Is there a fair solution that gives everyone equal access regardless of wealth, health, or youth? And doesn’t waste many people’s time on economically unproductive activities like sleeping on the sidewalk or constantly clicking the refresh button in Firefox like a mouse waiting for a food pellet to drop? Yes, and surprisingly it’s one that is sometimes used by government programs and almost no one else, though in many cases bureaucracies do it wrong.
That solution is a lottery.
The mechanics are simple. Don’t make people wait in line, either online or on the sidewalk. Let everyone who wants the ticket, or shot, or game console, register to express their interest. Then, after a suitably long period to allow folks to register, randomly select people to receive the good at the advertised price.
That’s it. That’s all you have to do. Everyone saves time. No one gets to cut to the front of the line because they’re richer or more tech savvy than others. If you do want to prioritize certain groups like fan club members for concert tickets or nursing home residents for vaccines, then you can build that into the algorithm for assigning appointments.

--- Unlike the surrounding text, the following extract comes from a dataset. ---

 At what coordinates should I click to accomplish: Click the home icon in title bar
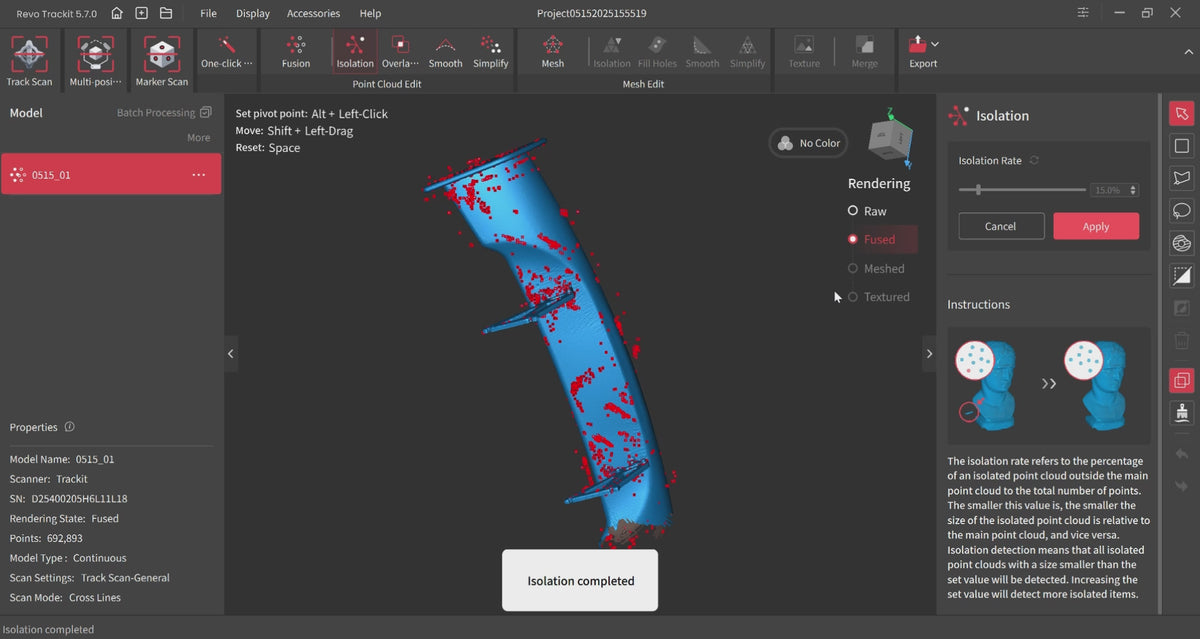pos(117,13)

For extremely high demand items like Taylor Swift tickets or Covid vaccines, the vendor does need a first class system that can handle the load. This isn’t difficult to build on top of modern cloud providers like GCP, AWS, or Azure, though it does tax older systems like Ticketmaster’s or New York State’s. Still, this isn’t rocket science. Systems at this scale can be and have been built many times before. Indeed, it is much easier to build and scale a lottery than a first-come/first-served service that needs to handle a massive influx of users as soon as registration opens.
One key point that is sometimes missed is that you really do need to limit each person to one (virtual) lottery ticket. For a few years in the late 1980s, certain US visas were assigned by lottery, but a single applicant could submit an unlimited number of applications. Families in Ireland would hold Donnelly visa parties, where partygoers filled out, by hand, dozens to hundreds of applications to increase their chances. Almost 40% of slots ended up going to applicants from the relatively small country of Ireland, freezing out applicants from much larger countries that weren’t doing this. After a few years of this, applications were limited to one per person, and then Ireland only got about 1% of the available visas, much closer to the percentage of Irish people in the applicant pool.

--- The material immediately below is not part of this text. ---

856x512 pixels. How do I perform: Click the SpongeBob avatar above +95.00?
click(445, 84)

And of course this was before widespread use of genAI and computer automation. The problem would only be worse today. Indeed it is in concert tickets, where scalpers rapidly scoop up the best seats with automated software that bypasses Ticketmaster’s feckless efforts to block it.
For goods that are being paid for, a credit card number will do. For free goods like vaccine appointments, personally identifying information or maybe an email address needs to be tied to each item. That’s not completely ungameable — some people have multiple credit cards in multiple names, and a few of us have effectively unlimited email addresses — but it would dramatically reduce the amount of double dipping.
Bottom line: do not allocate limited goods based on the ability to expend energy navigating and participating in a complex and time consuming registration or purchasing process. Make registration of interest quick, easy, and efficient. Randomly choose who gets the service or good on offer, and then make more as soon as you can.